From The Flint Journal:
Ray Knag closed the envelope on his train ticket before tucking it in the inside pocket of his jacket.
The Grand Blanc resident and University of Michigan-Flint graduate student was waiting for the 7:10 a.m. train on the Blue Water line, which he takes twice a week to go to work in East Lansing.
“I take it because I don’t have a car and it’s inexpensive,” he said. “I got a multi-ride ticket, so it’s only like $7 per trip one way and I get 10 rides, so it works out.”
Knag doesn’t appear to be the only one seeing the economic benefit of rail as both Amtrak and Michigan Department of Transportation officials report increased ridership, especially for the Blue Water line.
The Blue Water connects nine Michigan cities, stretching from Port Huron to Chicago.
A train stops at 7 a.m. and 10 p.m. seven days a week at the Flint station, which is located off Dort Highway, and one of the stops on the Blue Water line.
The Blue Water line has recorded 189,193 passengers so far for 2012, with a ridership of 187,065 people in 2011 and 157,709 in 2010.
The ridership for the station in Flint is at 37,764 so far this year, which is up from 37,557 in 2011 and 30,267 in 2010.
“Our primary competition is driving and the cost of driving, and hassles continue to be trending up,” said Marc Magliari, media relations manager for Amtrak. “For a lot of people going east and west across Michigan, they are finding that the Blue Water is a good option and we are happy to have the business.”
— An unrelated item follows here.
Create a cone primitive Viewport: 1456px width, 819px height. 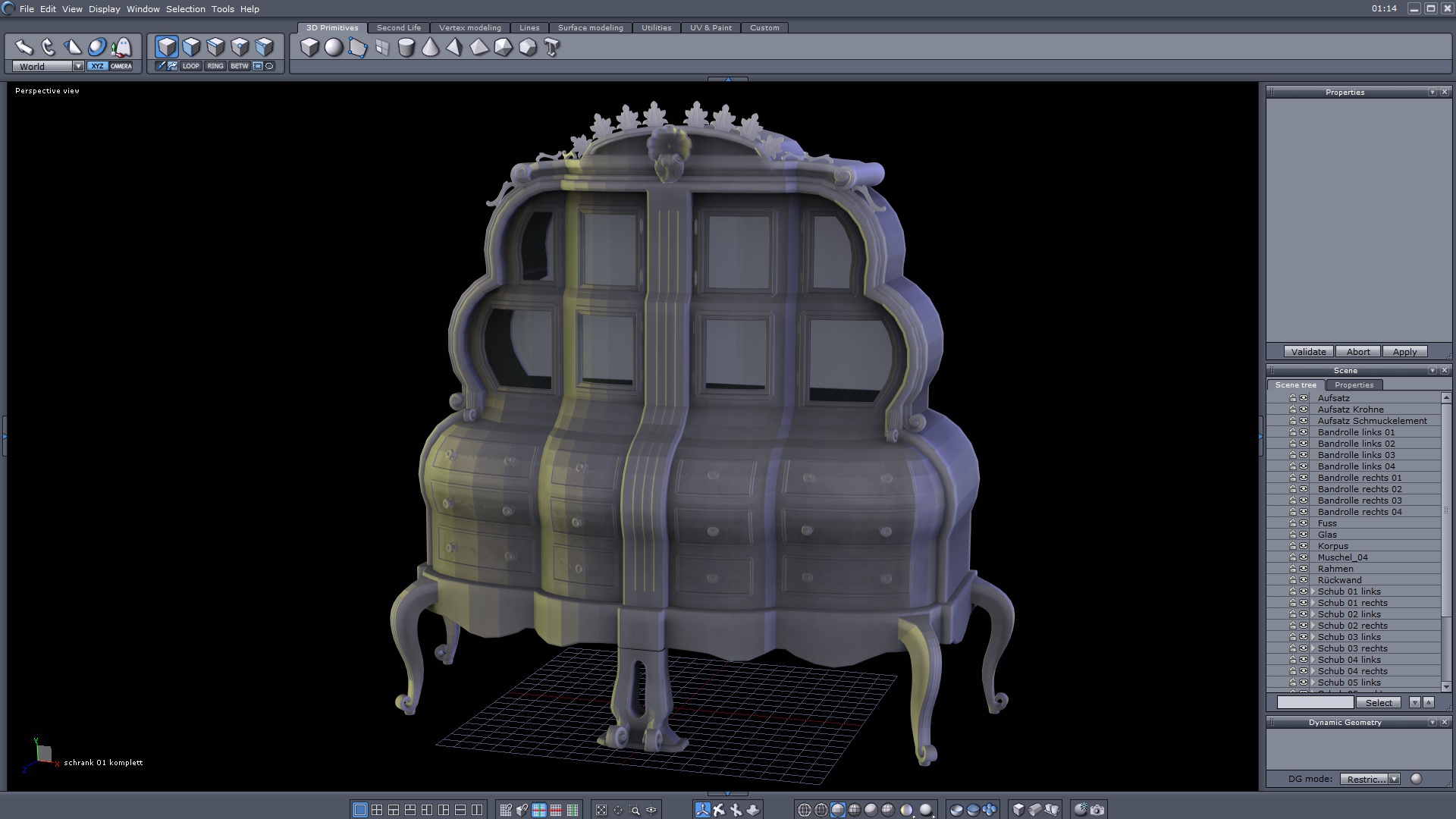point(430,48)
The rail station in Flint is an asset for the residents of Genesee County, providing affordable access to and from the Chicago area, said Janice Karcher, vice president of economic development for the Genesee Regional Chamber of Commerce.
Amtrak has also pushed for efficiencies in the line, which have reduced the number of stops for passengers and improving the flow for both passenger and freight trains, Karcher said.
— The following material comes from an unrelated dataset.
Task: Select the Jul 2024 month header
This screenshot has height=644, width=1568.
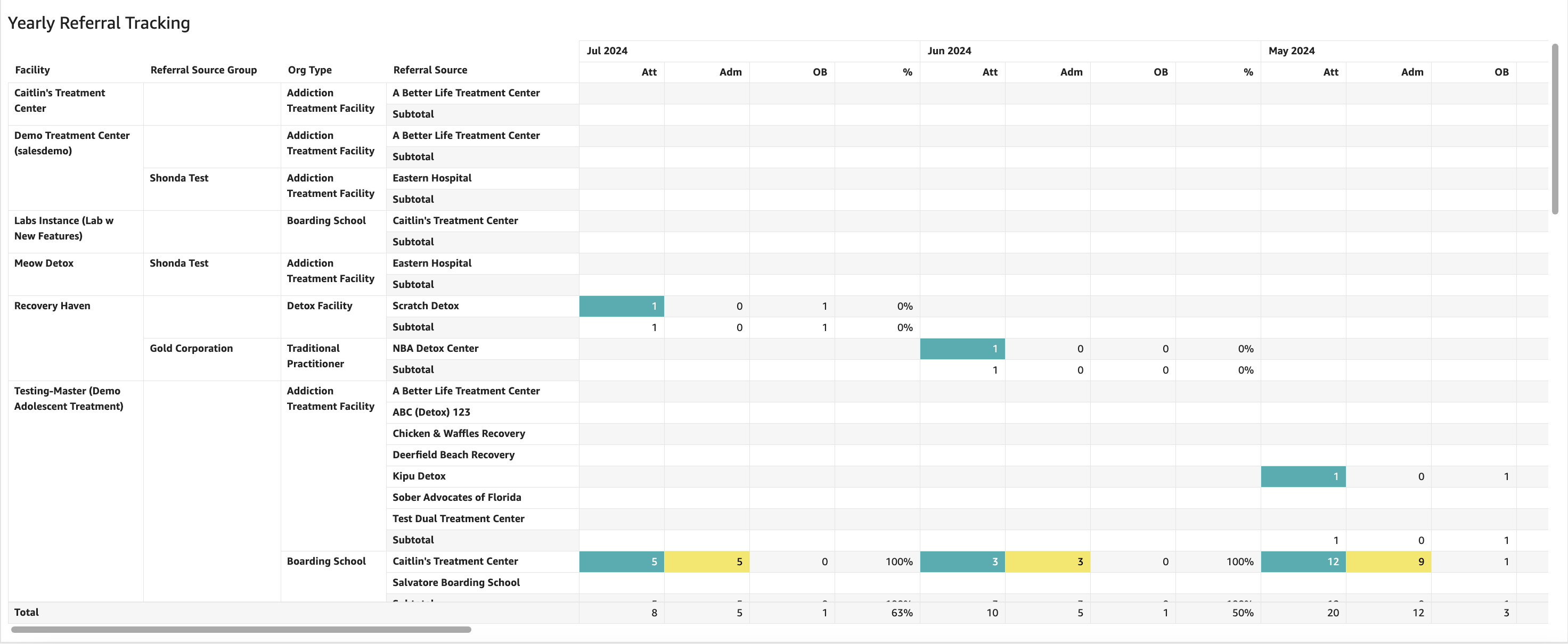Action: [x=606, y=51]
Passenger rail has been a political football in other states and on the national level, said John Langdon, governmental affairs coordinator for the Michigan Association of Rail Passengers.
The association was put together in 1973 to improve passenger train service, travel conditions and the preservation of historic rail stations in Michigan.
“Most people are riding trains because they are more convenient as far as boarding, there is more room, the seats are better,” said Langdon, adding that arrival and departure times will soon improve.
The Michigan Department of Transportation announced earlier this month an agreement with Norfolk Southern Railway to buy a 135-mile length of railroad track between Kalamazoo and Dearborn.
The track is part of Amtrak’s Wolverine passenger rail line and provides freight services to Michigan companies like Ford Motor Co.
The Blue Water line also uses a portion of those 135 miles, said Langdon, who stated priority had been given to freight trains by the dispatchers for that portion of track.
The dispatchers worked for the freight railroads, he said, adding the purchase will now allow for a more balanced schedule of which train goes first.
The association supports more investment and increased frequency for the rail industry in Michigan to support the increased ridership and better connect communities for economic purposes.
The rail system is no different than public highways, which are subsidized by the government, Langdon said.
“Where you have more ridership, the closer you are to sustainability and the passenger railroads are given a bad rap,” he said. “Everybody thinks they are supposed to be profitable, but there isn’t one in the world that is self-sustaining.”